What a song my brain is singing, cries so loud, casts her wild note and vote over water and sky.
What it means to love is that you stay even when it has become a thing you did not make, grown into a shape you do not recognize, and you are not sure how to save it, so you just keep feeding and watering until you know what to do. we can Remember ourselves.
It’s taken so long to come true. And it’s all for you. all for you….
I'll never forget the moment I bought GHOSTYHEAD up on Haight street at the San Francisco Ameoba Record Store. I always went in there to find you... and with fog billowing over me & into the mission district.. I was in AWE when IT started to echo through the apartment when I pressed play. As always, it felt like you were singing to me & my addiction... "wake up, ghostyhead... you're running out of time..." That song will forever be slipped underneath my skin.... xo
Thank you. That song, "Today," still gives me chills and takes me to a different place that's not only nostalgic. It's always present, but I forget to tune into it. I just listened to it again. It really changes everything every time I hear it.

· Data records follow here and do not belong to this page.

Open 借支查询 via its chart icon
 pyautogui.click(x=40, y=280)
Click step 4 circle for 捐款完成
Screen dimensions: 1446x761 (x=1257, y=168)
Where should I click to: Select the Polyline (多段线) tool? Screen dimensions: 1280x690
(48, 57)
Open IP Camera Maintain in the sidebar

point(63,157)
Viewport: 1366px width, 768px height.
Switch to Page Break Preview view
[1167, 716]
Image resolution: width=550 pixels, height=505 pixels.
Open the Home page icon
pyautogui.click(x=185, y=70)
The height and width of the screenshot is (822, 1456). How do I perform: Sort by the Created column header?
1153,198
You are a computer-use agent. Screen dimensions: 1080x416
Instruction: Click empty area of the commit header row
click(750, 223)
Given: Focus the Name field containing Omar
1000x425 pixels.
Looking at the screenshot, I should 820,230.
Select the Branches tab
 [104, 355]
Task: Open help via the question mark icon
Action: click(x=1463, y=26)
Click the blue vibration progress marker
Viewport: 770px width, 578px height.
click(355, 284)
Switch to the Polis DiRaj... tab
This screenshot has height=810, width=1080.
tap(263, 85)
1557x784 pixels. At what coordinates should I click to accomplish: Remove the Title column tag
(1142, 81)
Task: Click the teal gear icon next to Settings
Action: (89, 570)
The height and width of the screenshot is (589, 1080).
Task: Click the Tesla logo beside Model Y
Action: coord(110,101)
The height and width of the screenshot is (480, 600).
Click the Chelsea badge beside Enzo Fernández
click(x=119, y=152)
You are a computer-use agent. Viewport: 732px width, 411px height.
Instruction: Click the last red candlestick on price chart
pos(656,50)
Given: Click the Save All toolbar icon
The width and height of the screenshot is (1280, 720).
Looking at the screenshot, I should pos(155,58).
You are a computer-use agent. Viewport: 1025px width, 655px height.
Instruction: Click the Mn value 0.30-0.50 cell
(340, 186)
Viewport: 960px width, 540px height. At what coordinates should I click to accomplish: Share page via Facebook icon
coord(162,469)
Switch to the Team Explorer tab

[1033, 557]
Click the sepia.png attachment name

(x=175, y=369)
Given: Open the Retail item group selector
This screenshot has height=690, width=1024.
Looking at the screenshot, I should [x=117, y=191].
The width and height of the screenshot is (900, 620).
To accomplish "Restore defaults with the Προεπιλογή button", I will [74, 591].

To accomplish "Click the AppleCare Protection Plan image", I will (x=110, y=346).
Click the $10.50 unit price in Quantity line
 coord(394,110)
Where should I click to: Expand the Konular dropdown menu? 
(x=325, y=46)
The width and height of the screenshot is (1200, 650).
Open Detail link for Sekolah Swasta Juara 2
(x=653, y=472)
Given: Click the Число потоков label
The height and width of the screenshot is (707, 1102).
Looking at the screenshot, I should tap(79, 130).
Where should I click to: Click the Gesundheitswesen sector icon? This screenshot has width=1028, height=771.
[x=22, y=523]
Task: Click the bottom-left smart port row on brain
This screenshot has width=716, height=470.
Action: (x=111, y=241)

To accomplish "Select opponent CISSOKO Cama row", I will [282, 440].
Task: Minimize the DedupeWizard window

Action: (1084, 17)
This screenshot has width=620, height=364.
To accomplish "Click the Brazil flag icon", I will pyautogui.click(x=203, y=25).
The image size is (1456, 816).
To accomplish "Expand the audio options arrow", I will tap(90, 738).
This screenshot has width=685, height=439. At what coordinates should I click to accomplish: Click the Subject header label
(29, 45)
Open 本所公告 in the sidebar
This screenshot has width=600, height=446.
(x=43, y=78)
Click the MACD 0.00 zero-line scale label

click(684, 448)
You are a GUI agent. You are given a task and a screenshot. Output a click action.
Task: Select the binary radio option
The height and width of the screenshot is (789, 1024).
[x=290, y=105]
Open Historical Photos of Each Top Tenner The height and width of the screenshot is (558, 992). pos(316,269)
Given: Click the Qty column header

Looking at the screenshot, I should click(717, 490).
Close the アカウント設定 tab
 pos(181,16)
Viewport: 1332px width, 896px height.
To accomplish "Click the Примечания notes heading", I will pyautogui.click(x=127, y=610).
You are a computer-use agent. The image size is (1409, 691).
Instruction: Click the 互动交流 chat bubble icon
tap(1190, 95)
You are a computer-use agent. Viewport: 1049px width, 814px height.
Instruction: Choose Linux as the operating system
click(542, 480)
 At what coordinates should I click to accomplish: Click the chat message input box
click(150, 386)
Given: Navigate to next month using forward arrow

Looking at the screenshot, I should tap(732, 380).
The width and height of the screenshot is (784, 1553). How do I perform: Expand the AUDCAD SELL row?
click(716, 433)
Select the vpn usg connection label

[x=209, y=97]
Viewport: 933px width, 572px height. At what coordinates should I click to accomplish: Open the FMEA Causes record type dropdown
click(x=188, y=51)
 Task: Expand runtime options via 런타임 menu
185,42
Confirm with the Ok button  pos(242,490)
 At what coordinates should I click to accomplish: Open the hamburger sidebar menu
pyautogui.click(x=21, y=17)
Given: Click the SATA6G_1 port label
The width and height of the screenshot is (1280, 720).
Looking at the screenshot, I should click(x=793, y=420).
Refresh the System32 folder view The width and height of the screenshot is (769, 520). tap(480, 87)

And also, my music teacher brain, always trying to understand how people learn, is thinking: to choose to learn that beautiful, mysterious song as one of your first songs on guitar as a teenager is quite amazing (and "Comin' Back to Me," I think you mentioned in your book) -- definitely not what most kids find first on the guitar. Did the songs help make you the writer you are, or did the musician you are allow you to appreciate those songs? Or both?
Wishing you a very happy birthday! I'm going with your optimism -- I hope it's the beginning of a great new era.